++++ 本文

SNSに上のような、元政治学者ローレンス・ブリット氏という人が書いた「14のファシズムの初期徴候」という箇条書きが載っていた。元々同氏が2003年に書いた記事が元のようで、米国のワシントンのホロコースト記念博物館に掲示されているものだそうである。
SNSにこれを載せた人も、そう思ったから載せたのであろうが、今の安倍政権のやり方にあまりにもそっくりなのに驚かされる。最近世相が次第に戦前に似て来たのを肌で感じているが、これに照らし合わせてみると、この国はまたあの破滅に向かって走り出そうとしているのかと戦慄を感じざるを得ない。
街には強情なナショナリズムの右翼の宣伝カーががなりたてて走っているし、靖国神社に国会議員が大挙して参拝に行く。閣僚の大半が右翼の日本会議のメンバーであることなどはあからさまな事実である。
人権の軽視は、沖縄の再三の反対する民意を全く無視した辺野古埋め立てや、街頭演説にやじを飛ばしただけで警官に排除された事実があちこちで見られたことや、「あいちトリエンナーレ」での一方的な補助金交付の取り止め、さらには「桜を見る会」などの国会追求などで、政府が全く答えないで隠蔽を図るなど、国民の人権を無視した行為は挙げればきりがない。
軍事優先も最近ますます露骨になってきた。自衛隊の増強だけでなく、中露、韓国、北朝鮮などを敵視して愛国を煽り、軍事優先でアメリカの言うなりに過剰な武器を買い、先島に自衛隊の基地を作り、イージスアショアを建設するなど、民政を無視した軍備の増強が止まらない。
性差別は今も横行し、世界の進歩にも遥かに遅れ、性的被害も未だに男性優位のまま放置されている。報道機関のトップが政府に買収され、メディアの放送はますます偏り、政府の報道伝達機関になり下がった感さえある。
一方で、国民への監視機構はますます進み、何か事件が起これば必ず街頭の監視カメラの映像が出てくる時代になっており、法的にも安保法などによって、戦前の治安維持法に似た制度が既にに作られており、いつでもその適応を広げられるようになっている。
宗教と政治の関係については、政府の閣僚の大半が神道連盟のメンバーであることだけでも十分であろう。靖国神社参拝も、外国の反発を考えながら執拗に続けられている。天皇の政治的利用も次第に強くなって来ている。

++++++++

▸ **課題の内容**
本文によると、「14のファシズムの初期徴候」はどこに掲示されているとされていますか。

++++ 保存データ

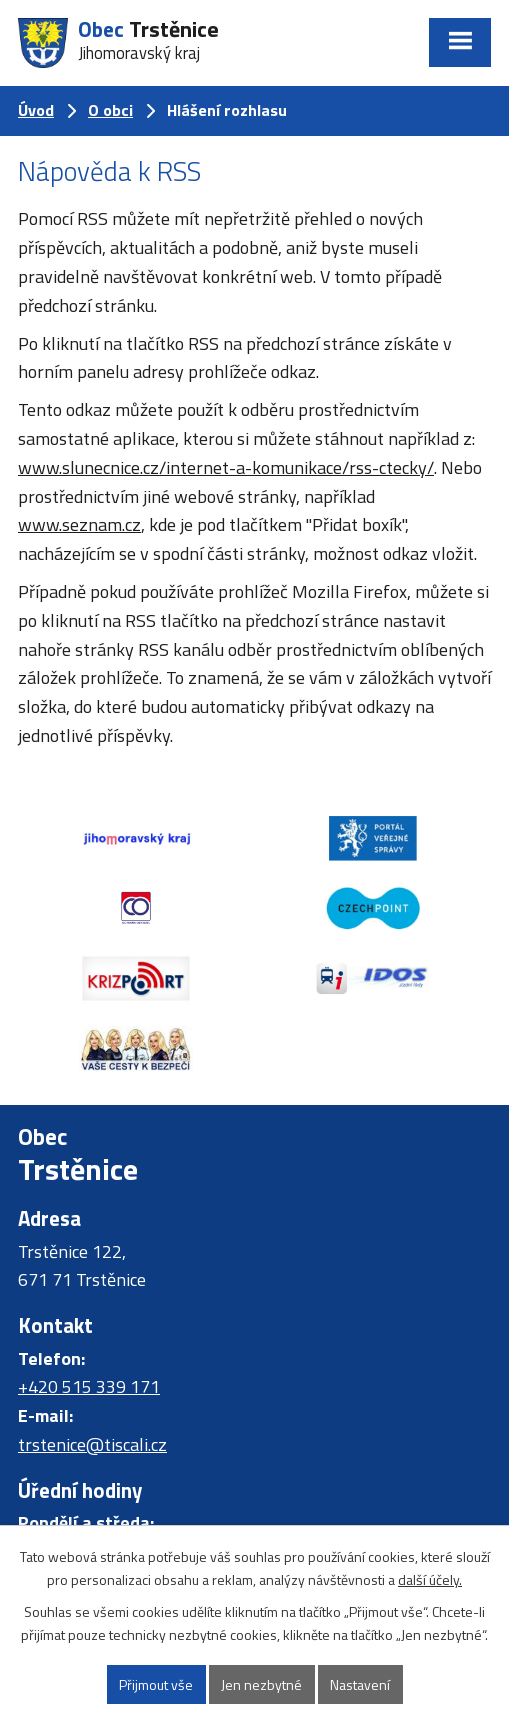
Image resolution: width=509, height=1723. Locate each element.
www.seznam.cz (79, 524)
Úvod (36, 110)
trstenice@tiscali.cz (92, 1444)
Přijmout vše (156, 1684)
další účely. (430, 1579)
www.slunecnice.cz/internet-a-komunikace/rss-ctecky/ (226, 467)
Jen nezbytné (261, 1684)
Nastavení (360, 1684)
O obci (110, 110)
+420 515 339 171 (89, 1386)
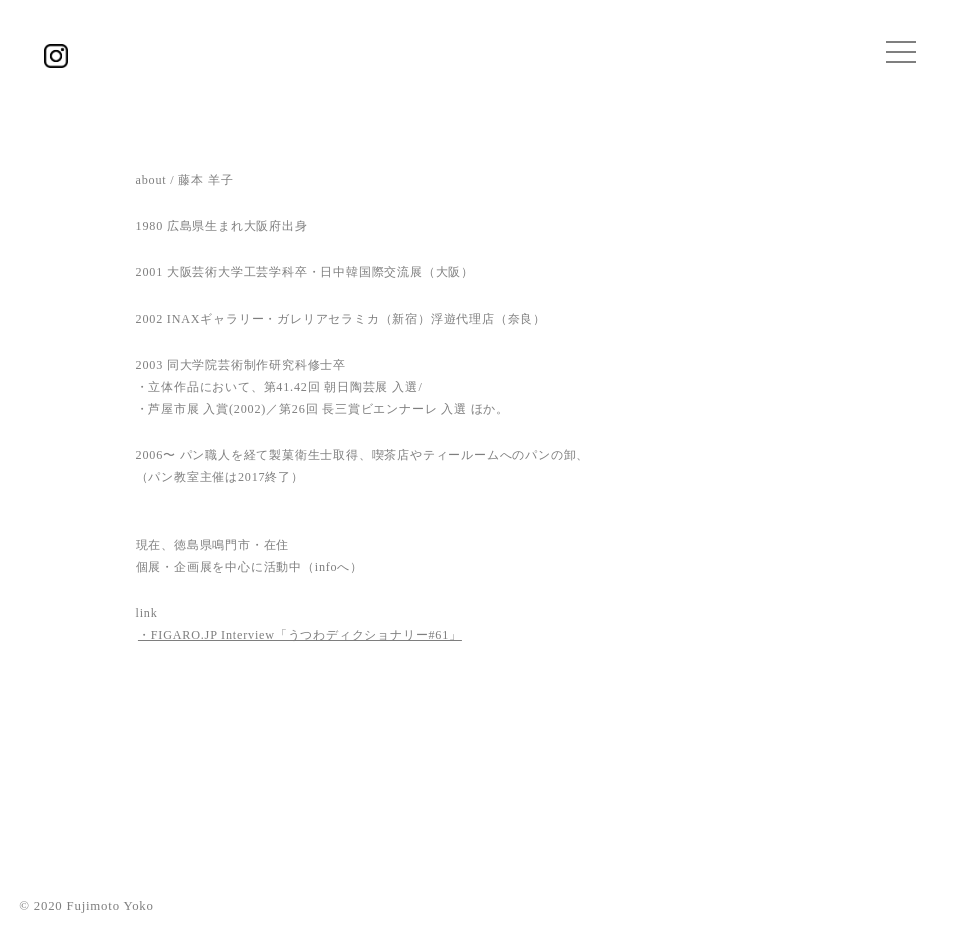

++++++++

▸ **正解**
米国のワシントンのホロコースト記念博物館です。